Electron Beam Formation in a Glow Discharge Tube

   
				
The original way of producing beams of electrons (or cathode rays, prior to the formal discovery of the electron) was from a glow discharge. Braun's original oscilloscope tube used plasma produced electrons as the beam source. A bit later on Edison discovered thermionic emission (electron production from a hot filament) which led to the era of the high vacuum electron tube. The electron component of plasmas is, of course, still vital to plasma production.

This video shows the production of electrons from a plasma in a simple glow discharge tube. As shown in the figure below, a cathode electrode is at the top. In the main section of the tube is a grounded support rod that has affixed to it a piece of phosphor screen. The Zn-CdS screen is very sensitive to electrons (and x-rays) and will glow bright green when excited. Between the screen and the top of the rod is a little loop of wire arranged so that it will cast a shadow on the screen. The top of the rod serves as the anode and the region below is essentially devoid of electric field (i.e. it's a drift zone). The camera is viewing the apparatus from the left.

When a negative voltage is applied to the cathode (about -4 kV in this case) a glow discharge will form when the pressure is reduced to a few Torr. As the pressure decreases further the discharge becomes less bright (lower gas density).
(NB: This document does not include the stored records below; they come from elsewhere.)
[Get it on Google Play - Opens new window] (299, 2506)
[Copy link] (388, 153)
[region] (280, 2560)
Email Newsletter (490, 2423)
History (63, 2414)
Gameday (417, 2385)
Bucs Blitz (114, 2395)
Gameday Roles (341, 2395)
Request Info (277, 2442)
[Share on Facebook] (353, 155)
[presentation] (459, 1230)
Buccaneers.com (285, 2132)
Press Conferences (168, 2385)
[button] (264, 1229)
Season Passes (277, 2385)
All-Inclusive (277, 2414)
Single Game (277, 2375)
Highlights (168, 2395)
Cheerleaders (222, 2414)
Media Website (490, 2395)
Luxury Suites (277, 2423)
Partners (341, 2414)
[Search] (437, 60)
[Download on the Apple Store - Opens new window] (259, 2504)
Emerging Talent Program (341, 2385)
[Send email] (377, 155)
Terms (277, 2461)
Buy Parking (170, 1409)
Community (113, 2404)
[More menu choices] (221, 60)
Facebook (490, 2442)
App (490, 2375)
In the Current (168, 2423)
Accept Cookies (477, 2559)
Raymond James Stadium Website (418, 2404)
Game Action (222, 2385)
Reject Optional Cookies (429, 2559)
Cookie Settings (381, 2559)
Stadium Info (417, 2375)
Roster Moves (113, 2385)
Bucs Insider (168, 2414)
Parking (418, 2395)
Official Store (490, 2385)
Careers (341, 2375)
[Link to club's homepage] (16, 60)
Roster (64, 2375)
Eventually the screen starts to glow as electrons, escaping the plasma, are accelerated to the screen. Initially the screen is uniformly illuminated but as the pressure continues to decline the image of the wire loop can be seen as a shadow on the screen. At this point the glow discharge itself is very dim while the screen is glowing brightly. The relative crispness of the shadow image is due to the increasing mean free path for the electrons. Eventually the screen dims indicating that the pressure is too low to sustain a glow discharge. Toward the end of the video clip I raised the pressure slightly to bring back the beam and image.

The beam can be steered and the image distorted if a magnet is brought into the viscinity of the beam in the area below the wire loop and above the screen. A "donut" magnet placed around the tube can be used to enlarge the image of the loop thereby illustrating the basic principle of the transmission electron microscope.

The clip lasts about 60 seconds. The first 20 seconds or so are pretty boring as the pumpdown is in progress and the tube has not yet lit. Be patient!